#### About this task:
Repeat the lines from the line with "Instruction: Click the Forward button" to the line with "Image resolution: width=369" in the listing below, keeping both end lines and adding nothing.

#### Given data:

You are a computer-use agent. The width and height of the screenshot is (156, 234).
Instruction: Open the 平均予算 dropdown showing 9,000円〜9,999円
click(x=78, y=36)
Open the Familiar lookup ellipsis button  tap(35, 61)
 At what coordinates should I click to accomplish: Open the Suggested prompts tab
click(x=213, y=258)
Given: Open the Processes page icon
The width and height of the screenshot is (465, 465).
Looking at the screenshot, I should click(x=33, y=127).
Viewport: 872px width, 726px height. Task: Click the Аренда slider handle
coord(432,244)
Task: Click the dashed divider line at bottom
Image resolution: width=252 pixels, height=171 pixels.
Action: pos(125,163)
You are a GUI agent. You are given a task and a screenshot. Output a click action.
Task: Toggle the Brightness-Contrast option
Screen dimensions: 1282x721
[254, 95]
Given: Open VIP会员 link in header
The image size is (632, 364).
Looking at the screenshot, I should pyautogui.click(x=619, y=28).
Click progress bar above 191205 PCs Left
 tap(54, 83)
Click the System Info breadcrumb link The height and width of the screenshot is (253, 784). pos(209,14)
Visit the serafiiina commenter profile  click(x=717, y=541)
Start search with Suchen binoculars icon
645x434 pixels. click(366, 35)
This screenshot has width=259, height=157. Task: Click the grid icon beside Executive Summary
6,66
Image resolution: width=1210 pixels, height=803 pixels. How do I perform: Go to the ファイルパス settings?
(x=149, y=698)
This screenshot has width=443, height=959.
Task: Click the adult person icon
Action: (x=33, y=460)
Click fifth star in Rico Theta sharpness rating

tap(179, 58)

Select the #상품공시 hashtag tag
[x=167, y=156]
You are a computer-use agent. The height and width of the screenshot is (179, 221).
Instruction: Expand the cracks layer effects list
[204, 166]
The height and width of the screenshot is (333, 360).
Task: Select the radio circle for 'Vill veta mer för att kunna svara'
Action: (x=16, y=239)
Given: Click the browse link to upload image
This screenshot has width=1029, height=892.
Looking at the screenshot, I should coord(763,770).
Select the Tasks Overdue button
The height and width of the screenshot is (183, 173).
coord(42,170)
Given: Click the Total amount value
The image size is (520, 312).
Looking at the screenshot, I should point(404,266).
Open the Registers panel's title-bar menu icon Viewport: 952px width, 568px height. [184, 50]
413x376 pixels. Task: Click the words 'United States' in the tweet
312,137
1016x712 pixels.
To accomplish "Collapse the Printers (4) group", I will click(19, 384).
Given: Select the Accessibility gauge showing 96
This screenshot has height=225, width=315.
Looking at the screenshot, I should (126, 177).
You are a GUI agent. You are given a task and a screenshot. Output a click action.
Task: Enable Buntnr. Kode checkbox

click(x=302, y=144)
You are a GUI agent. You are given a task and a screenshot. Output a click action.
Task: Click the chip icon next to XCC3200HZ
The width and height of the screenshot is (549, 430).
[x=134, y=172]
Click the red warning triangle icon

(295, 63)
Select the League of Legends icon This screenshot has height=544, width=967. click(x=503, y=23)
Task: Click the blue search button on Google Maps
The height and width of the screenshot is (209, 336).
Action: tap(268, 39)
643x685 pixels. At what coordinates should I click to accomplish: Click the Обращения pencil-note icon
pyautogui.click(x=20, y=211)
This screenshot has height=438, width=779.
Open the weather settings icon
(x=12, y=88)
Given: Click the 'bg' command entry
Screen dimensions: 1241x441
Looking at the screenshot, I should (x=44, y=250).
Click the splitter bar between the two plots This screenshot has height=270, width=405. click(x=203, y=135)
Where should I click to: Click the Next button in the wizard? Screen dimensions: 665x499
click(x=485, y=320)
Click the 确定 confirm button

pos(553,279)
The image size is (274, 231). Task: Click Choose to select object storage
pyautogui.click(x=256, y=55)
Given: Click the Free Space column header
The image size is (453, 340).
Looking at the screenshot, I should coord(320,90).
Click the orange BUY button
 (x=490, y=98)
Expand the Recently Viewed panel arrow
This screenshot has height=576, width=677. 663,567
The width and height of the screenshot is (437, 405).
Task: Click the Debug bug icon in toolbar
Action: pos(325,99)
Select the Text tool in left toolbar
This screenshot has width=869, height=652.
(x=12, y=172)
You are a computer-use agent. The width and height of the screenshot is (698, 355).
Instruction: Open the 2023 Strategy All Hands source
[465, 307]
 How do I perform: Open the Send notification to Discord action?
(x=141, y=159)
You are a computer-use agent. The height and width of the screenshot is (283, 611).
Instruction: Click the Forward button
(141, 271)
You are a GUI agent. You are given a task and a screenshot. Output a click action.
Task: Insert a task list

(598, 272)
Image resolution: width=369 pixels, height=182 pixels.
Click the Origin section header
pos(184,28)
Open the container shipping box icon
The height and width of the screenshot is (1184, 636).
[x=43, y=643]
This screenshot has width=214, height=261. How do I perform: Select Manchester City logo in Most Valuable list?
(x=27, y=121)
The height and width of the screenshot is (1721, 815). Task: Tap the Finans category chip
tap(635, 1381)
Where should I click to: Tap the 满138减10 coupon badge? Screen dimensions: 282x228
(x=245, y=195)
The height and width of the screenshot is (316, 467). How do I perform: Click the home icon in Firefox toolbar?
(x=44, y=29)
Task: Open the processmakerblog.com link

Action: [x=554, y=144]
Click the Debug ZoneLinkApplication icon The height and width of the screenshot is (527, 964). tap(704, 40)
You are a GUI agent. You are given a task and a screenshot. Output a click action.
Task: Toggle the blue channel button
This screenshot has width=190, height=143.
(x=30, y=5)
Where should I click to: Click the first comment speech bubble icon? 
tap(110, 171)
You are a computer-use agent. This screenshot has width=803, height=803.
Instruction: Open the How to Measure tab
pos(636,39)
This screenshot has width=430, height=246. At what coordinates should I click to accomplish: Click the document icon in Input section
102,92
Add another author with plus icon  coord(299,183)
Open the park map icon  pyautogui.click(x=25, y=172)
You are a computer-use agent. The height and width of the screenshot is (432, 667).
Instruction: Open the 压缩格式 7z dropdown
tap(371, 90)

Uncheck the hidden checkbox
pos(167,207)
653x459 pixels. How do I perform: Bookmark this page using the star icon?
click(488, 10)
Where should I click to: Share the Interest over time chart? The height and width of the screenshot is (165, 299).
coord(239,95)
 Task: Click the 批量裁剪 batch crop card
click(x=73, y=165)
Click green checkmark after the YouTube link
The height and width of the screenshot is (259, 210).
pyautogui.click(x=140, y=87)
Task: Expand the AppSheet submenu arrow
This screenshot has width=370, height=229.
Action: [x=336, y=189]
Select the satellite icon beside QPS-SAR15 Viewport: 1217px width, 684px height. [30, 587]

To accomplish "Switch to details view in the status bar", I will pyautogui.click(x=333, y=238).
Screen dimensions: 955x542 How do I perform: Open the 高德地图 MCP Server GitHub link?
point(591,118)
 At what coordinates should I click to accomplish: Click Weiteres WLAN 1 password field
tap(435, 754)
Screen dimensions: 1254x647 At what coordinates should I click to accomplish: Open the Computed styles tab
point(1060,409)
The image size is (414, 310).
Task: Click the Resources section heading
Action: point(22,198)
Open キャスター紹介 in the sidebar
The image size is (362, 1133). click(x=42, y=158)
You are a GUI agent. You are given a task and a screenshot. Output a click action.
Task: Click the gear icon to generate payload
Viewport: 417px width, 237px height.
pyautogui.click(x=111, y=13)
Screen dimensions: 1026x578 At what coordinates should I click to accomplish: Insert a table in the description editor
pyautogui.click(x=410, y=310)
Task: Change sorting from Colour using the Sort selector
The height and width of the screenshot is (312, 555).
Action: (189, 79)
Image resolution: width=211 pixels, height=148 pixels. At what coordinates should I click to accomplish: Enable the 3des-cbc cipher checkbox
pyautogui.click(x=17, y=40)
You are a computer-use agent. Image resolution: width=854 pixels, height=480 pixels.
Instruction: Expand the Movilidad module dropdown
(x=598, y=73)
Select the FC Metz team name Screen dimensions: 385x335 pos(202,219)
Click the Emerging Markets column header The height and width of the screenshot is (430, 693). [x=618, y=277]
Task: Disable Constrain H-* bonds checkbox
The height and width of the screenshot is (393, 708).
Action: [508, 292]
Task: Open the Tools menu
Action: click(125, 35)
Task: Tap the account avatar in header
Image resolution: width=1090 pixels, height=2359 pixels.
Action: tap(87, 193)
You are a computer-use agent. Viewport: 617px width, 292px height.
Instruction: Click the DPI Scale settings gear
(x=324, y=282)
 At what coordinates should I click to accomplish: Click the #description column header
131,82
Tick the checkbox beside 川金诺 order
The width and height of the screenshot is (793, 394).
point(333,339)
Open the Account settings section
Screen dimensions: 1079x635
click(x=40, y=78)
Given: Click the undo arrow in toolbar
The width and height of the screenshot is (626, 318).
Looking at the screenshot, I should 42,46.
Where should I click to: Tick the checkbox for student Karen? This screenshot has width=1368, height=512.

#### Task solution:
Instruction: Click the Forward button
(141, 271)
You are a GUI agent. You are given a task and a screenshot. Output a click action.
Task: Insert a task list

(598, 272)
Image resolution: width=369 pixels, height=182 pixels.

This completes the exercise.